### AIM OF THE TASK
Repeat exactly each line of the data provided below.

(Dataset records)

* * *

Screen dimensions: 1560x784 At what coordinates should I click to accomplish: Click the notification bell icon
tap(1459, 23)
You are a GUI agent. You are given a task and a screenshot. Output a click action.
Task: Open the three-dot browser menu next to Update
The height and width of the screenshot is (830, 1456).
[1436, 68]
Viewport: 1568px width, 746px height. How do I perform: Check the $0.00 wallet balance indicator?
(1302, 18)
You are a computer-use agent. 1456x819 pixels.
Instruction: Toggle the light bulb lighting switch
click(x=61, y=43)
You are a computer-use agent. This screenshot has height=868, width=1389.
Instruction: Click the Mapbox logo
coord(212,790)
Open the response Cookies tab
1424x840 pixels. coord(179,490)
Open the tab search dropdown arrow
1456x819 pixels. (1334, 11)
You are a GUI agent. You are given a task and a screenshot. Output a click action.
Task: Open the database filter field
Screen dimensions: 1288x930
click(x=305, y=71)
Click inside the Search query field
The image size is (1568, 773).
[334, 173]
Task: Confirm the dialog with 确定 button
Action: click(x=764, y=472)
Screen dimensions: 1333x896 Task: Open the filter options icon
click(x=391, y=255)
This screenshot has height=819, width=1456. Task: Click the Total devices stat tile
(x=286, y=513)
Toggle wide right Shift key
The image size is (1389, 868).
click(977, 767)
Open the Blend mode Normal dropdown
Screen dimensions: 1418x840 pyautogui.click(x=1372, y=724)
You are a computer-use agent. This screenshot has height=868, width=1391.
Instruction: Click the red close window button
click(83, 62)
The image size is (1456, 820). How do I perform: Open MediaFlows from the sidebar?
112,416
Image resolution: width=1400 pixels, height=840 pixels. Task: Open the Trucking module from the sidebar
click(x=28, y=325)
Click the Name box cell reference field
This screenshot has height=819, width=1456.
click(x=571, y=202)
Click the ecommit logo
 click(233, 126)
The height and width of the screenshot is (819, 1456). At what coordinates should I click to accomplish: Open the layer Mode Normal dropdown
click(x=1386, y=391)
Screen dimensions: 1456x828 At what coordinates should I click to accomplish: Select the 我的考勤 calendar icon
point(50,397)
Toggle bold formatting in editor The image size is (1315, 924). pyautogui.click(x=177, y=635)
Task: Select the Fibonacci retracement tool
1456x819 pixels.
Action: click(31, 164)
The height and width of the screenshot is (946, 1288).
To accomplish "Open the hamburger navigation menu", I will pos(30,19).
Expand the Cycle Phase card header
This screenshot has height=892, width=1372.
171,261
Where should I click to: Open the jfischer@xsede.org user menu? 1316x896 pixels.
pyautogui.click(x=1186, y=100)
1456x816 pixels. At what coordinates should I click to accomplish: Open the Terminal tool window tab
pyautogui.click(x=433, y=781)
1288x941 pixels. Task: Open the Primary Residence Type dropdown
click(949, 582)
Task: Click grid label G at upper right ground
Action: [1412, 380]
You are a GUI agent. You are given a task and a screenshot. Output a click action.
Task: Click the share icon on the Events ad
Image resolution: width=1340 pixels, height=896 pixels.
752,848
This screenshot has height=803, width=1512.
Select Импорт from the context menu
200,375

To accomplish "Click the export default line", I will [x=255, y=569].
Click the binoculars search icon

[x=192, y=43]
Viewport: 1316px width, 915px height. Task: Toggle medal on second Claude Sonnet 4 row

* * *

### SOLUTION FOR THIS TASK
Screen dimensions: 1560x784 At what coordinates should I click to accomplish: Click the notification bell icon
tap(1459, 23)
You are a GUI agent. You are given a task and a screenshot. Output a click action.
Task: Open the three-dot browser menu next to Update
The height and width of the screenshot is (830, 1456).
[1436, 68]
Viewport: 1568px width, 746px height. How do I perform: Check the $0.00 wallet balance indicator?
(1302, 18)
You are a computer-use agent. 1456x819 pixels.
Instruction: Toggle the light bulb lighting switch
click(x=61, y=43)
You are a computer-use agent. This screenshot has height=868, width=1389.
Instruction: Click the Mapbox logo
coord(212,790)
Open the response Cookies tab
1424x840 pixels. coord(179,490)
Open the tab search dropdown arrow
1456x819 pixels. (1334, 11)
You are a GUI agent. You are given a task and a screenshot. Output a click action.
Task: Open the database filter field
Screen dimensions: 1288x930
click(x=305, y=71)
Click inside the Search query field
The image size is (1568, 773).
[334, 173]
Task: Confirm the dialog with 确定 button
Action: click(x=764, y=472)
Screen dimensions: 1333x896 Task: Open the filter options icon
click(x=391, y=255)
This screenshot has height=819, width=1456. Task: Click the Total devices stat tile
(x=286, y=513)
Toggle wide right Shift key
The image size is (1389, 868).
click(977, 767)
Open the Blend mode Normal dropdown
Screen dimensions: 1418x840 pyautogui.click(x=1372, y=724)
You are a computer-use agent. This screenshot has height=868, width=1391.
Instruction: Click the red close window button
click(83, 62)
The image size is (1456, 820). How do I perform: Open MediaFlows from the sidebar?
112,416
Image resolution: width=1400 pixels, height=840 pixels. Task: Open the Trucking module from the sidebar
click(x=28, y=325)
Click the Name box cell reference field
This screenshot has height=819, width=1456.
click(x=571, y=202)
Click the ecommit logo
 click(233, 126)
The height and width of the screenshot is (819, 1456). At what coordinates should I click to accomplish: Open the layer Mode Normal dropdown
click(x=1386, y=391)
Screen dimensions: 1456x828 At what coordinates should I click to accomplish: Select the 我的考勤 calendar icon
point(50,397)
Toggle bold formatting in editor The image size is (1315, 924). pyautogui.click(x=177, y=635)
Task: Select the Fibonacci retracement tool
1456x819 pixels.
Action: click(31, 164)
The height and width of the screenshot is (946, 1288).
To accomplish "Open the hamburger navigation menu", I will pos(30,19).
Expand the Cycle Phase card header
This screenshot has height=892, width=1372.
171,261
Where should I click to: Open the jfischer@xsede.org user menu? 1316x896 pixels.
pyautogui.click(x=1186, y=100)
1456x816 pixels. At what coordinates should I click to accomplish: Open the Terminal tool window tab
pyautogui.click(x=433, y=781)
1288x941 pixels. Task: Open the Primary Residence Type dropdown
click(949, 582)
Task: Click grid label G at upper right ground
Action: [1412, 380]
You are a GUI agent. You are given a task and a screenshot. Output a click action.
Task: Click the share icon on the Events ad
Image resolution: width=1340 pixels, height=896 pixels.
752,848
This screenshot has height=803, width=1512.
Select Импорт from the context menu
200,375

To accomplish "Click the export default line", I will [x=255, y=569].
Click the binoculars search icon

[x=192, y=43]
Viewport: 1316px width, 915px height. Task: Toggle medal on second Claude Sonnet 4 row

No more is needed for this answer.